In overnight trade, concern was focused on Italy and Spain with spreads between yields on their sovereign bonds and those of Germany hitting record levels, dampening hopes that the eurozone debt crisis might soon be over.

The premium demanded for buying Spanish 10-year bonds over safe-bet German bonds surged to more than four percentage points – 404 basis points – the highest since the introduction of the euro in 1999.

Investors sold down Spanish and Italian bonds on concerns that their debt problems would only get worse as economic growth slows.

The “market mood is likely to remain cautious on the back of the fear of US double dip recession and debt contagion in Europe,” said Credit Agricole in a note, according to Dow Jones Newswires.

On currency markets, the euro held up in early European trade after falling late in New York on Tuesday. The single unit was at $1.4267 in Tokyo from $1.4202 in New York, while it edged down to 109.49 yen against 109.51 yen.

The dollar was rangebound at 77.33 yen compared to 77.14 yen.

Risk aversion has sent the price of gold soaring and the precious metal closed at a record high of $1,668-$1,669 in Hong Kong Wednesday.

However, worries of a drop in demand hit oil.
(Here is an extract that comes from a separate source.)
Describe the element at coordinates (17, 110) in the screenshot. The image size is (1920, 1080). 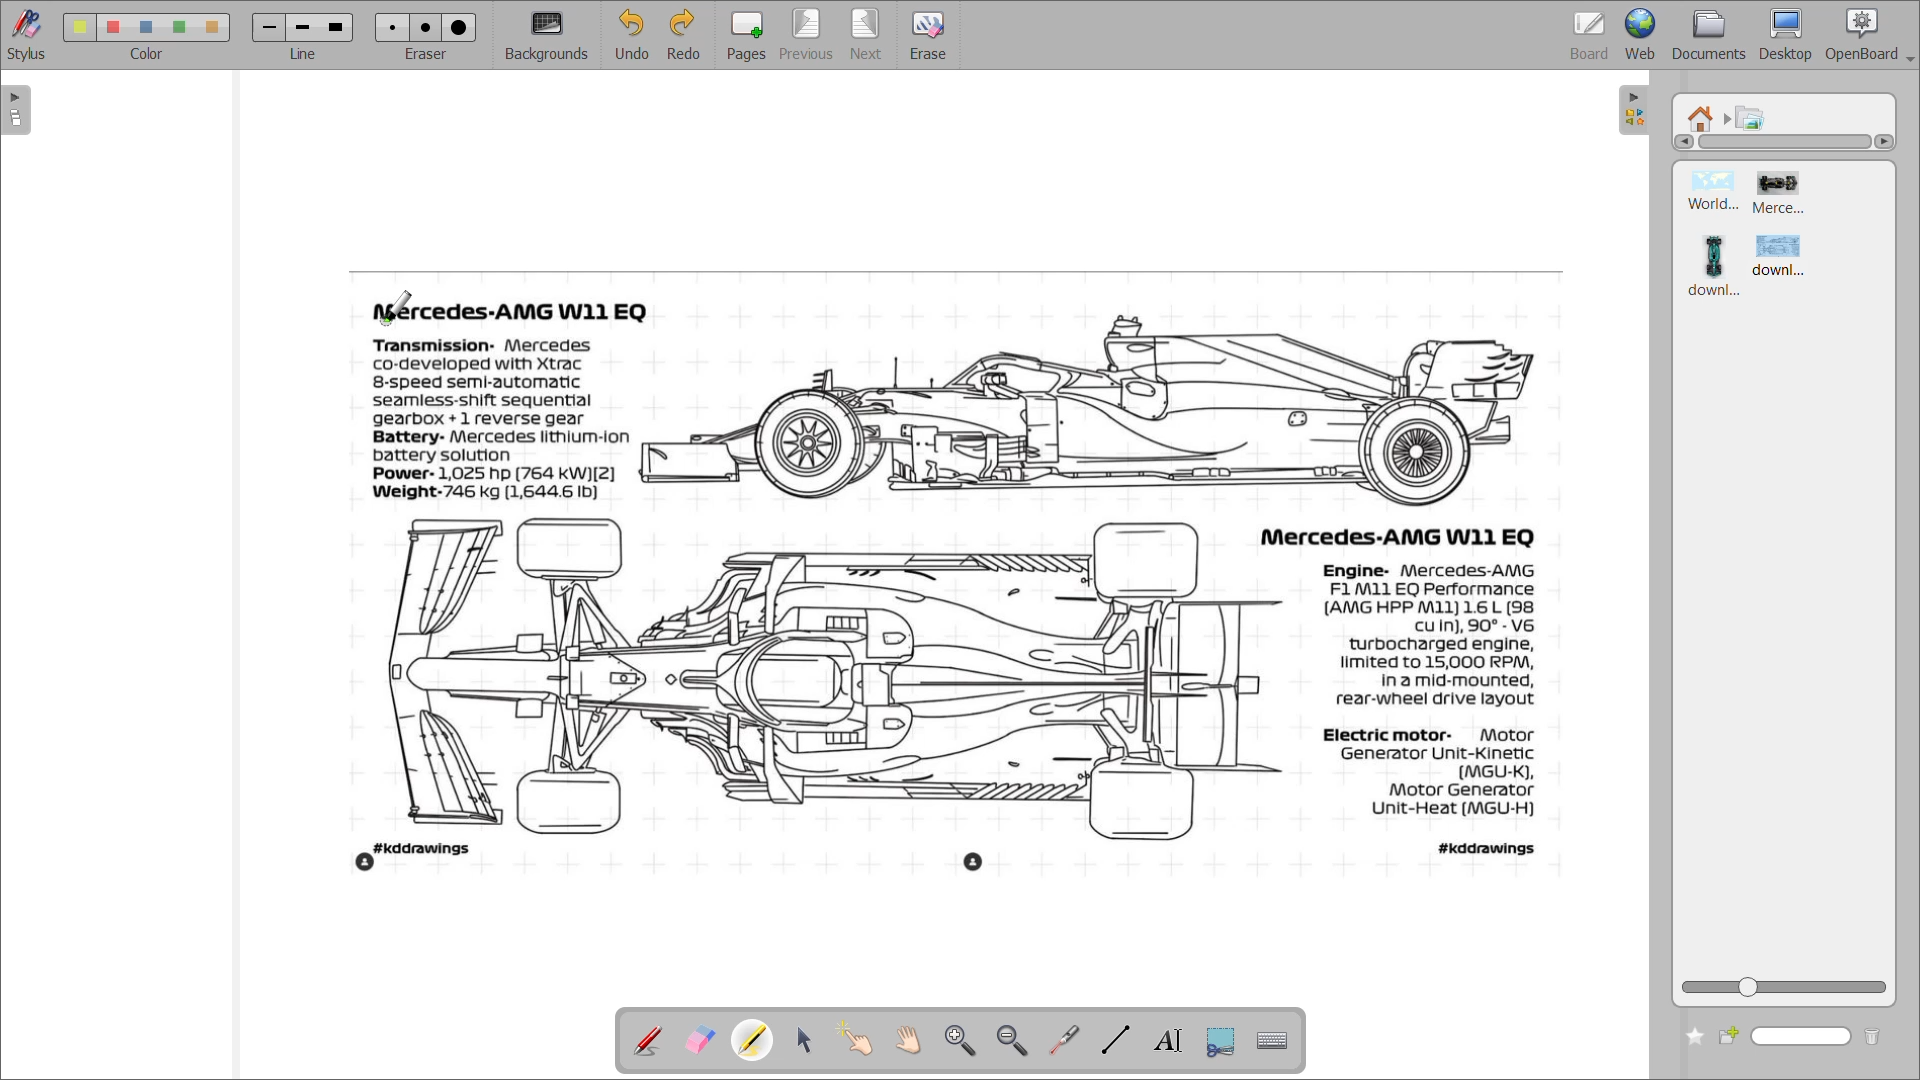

New York’s main contract, light sweet crude for September delivery eased 41 cents to $93.38 a barrel and Brent North Sea crude for September delivery sank 33 cents to $116.13.

In other markets:

— Singapore closed 1.47 percent, or 46.75 points, lower at 3,130.34.

Singapore Airlines sank 2.7 percent to Sg$12.24 and Keppel Corp. was 1.46 percent lower at Sg$10.84.

— Taipei fell 1.49 percent, or 127.86 points, to 8,456.86.

Leading smartphone maker HTC shed 3.01 percent to end at Tw$871.0 while Taiwan Semiconductor Manufacturing Co was 1.82 percent lower at Tw$70.1.

— Manila fell 1.16 percent, or 52.78 points, to 4,488.45.

Energy Development fell 0.7 percent to 6.66 pesos, while Atlas Consolidated Mining shed 5.3 percent to 22.50 pesos and property developer Megaworld ended down 4.1 percent at 2.08 pesos.

— Wellington closed down 0.59 percent, or 20.18 points, at 3,369.82.

Air New Zealand slumped 1.7 percent to NZ$1.16, Telecom slipped 0.6 percent to NZ$2.66 and retailer Warehouse Group fell 1.4 percent to NZ$3.52.

— Kuala Lumpur ended down 0.63 percent, or 9.75 points, at 1,545.10.

MISC lost 2.3 percent to 7.38 ringgit, Axiata Group shed 0.6 percent to 5.07 ringgit and Telekom Malaysia gained 0.2 percent to 4.06 ringgit.

— Jakarta fell 0.99 percent, or 41.35 points, to 4,136.50.

Bank Mandiri shed 3.2 percent to 7,650 rupiah, while gas distributor Gas Negara lost 4.4 percent to 3,825 rupiah.

— Bangkok fell 0.54 percent, or 6.15 points, to 1,133.46.

Banpu lost 4 baht to 728, while PTT lost 5 baht to 343.

— Mumbai slid 0.94 percent, or 169.34 points, to 17,940.55, a six-week low, with analysts predicting the negative trend could continue.

Engineering firm Larsen and Toubro fell 4.33 percent or 75 rupees to 1658.7 and leading vehicle maker Tata Motors slid 3.0 percent or 28.65 rupees to 927.7.